Knee Pain for Triathletes, Endurance Athletes and Runners

by : Shawn Baldwin

There are obviously a thousand reasons that a triathlete may be having a knee problem that impacts their triathlon training and a short article on knee issues couldn't possibly cover all of them. Having said that I can discuss my own knee problem which was occurring on runs where 10-15 minutes into the run the outside of my knees would start to hurt A LOT. I had guessed at the time that it was an IT band problem. Basically the iliotibial band, or IT Band, is a fibrous band, kind of like a rubber band, that stretches from your hip to your knee on the outside of your leg. As a quick side note, I have heard conflicting reports on whether it is a "thick" or "thin" band. This is important because if you ice it when it hurts and it is in fact a thin band then you could be increasing the likelihood it could freeze and subsequently rupture when you move after freezing. Therefore, just be careful when taking care of it unless you are certain of its ability to handle the freezing. I know using terms such as thick or thin is relative but it's important for you to be aware of the potential issue.

Triathlon training provides some alternatives within the training that allows for a variety in training for Triathletes. This training variety allowed me some options that allowed for continued training while avoiding pain. The first step to recovery was to bike and swim more. I began to focus on stretching as well and having a better warm-up that did NOT include walking or jogging. For example, I would hop on a bike for 30 minutes, and then go for a run, if that wasn't an option then I would wear a tensor style flexible knee brace (sleeve) during the run so that my tendons and ligaments around my knee what remain warm. Both of those things did the trick as far as allowing me to continue running while training. However, the problem wasn't going away and I didn't want to continue along that path. Most importantly I didn't want to have to rely on the knee sleeve for the rest of my life. Luckily for me Christmas rolled around. My new training plan hadn't kicked in yet with a Jan. 1 start date. I had a ton of family obligations and my motivation for the couple of weeks surrounding Christmas was low. I didn't run once for 3 weeks. The New Year rolled around and off I went for a run incorporating a new minimal warm-up plan (walking for a few minutes before the run) and I planned on a good stretch after. Waddya know... no pain. It's obvious I needed the recovery. Now that I have had the rest and trained correctly I have been knee pain free for over a year now.

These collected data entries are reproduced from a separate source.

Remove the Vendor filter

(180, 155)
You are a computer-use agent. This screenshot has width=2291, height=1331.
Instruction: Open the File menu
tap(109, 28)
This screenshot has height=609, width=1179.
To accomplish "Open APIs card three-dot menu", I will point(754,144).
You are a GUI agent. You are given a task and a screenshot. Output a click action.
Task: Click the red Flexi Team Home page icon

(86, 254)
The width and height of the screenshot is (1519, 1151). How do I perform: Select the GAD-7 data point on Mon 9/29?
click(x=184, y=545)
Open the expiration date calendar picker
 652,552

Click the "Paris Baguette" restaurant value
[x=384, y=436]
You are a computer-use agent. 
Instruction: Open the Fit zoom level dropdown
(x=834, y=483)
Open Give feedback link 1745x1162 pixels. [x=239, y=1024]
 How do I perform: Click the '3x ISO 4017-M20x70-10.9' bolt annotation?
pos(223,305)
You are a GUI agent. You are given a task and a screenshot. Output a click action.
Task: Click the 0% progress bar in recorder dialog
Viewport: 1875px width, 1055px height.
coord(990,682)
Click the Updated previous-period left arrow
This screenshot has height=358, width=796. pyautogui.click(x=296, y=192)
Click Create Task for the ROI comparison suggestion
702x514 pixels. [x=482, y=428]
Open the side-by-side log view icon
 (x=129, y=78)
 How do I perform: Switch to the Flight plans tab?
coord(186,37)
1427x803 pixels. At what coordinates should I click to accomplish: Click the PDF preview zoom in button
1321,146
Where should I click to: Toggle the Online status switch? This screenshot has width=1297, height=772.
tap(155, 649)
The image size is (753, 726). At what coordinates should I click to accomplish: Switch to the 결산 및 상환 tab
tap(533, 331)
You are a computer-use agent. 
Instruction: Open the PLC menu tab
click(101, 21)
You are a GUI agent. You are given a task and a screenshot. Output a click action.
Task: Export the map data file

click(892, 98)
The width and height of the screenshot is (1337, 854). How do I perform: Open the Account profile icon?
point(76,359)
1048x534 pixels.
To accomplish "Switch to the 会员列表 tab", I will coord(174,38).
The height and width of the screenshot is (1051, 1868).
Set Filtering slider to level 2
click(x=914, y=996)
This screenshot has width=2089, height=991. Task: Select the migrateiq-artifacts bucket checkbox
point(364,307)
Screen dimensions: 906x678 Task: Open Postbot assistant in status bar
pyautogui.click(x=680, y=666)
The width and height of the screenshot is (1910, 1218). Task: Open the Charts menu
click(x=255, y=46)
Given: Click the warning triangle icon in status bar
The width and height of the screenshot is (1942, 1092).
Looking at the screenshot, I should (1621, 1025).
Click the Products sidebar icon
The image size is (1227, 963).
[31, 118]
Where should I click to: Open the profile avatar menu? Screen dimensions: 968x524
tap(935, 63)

I have since learned a couple of reasons beyond stretching that may have contributed to my knee problem. One is that I ran on a track 1-2 times per week almost always in the same direction. The other is that when I ran outside I would always run in the same direction over the same route. The problem is that on a track the corners place added pressure on the outside knee. That continued pressure will strain the muscles and eventually cause a muscle imbalance. Running outdoors causes a similar problem. Roads and sidewalks are marginally slanted for drainage. You don't really notice it but if you run for an hour along a subtle sideways slant you will create muscle problems and imbalances. The answer? Go slowly around track corners and change directions whether inside or out.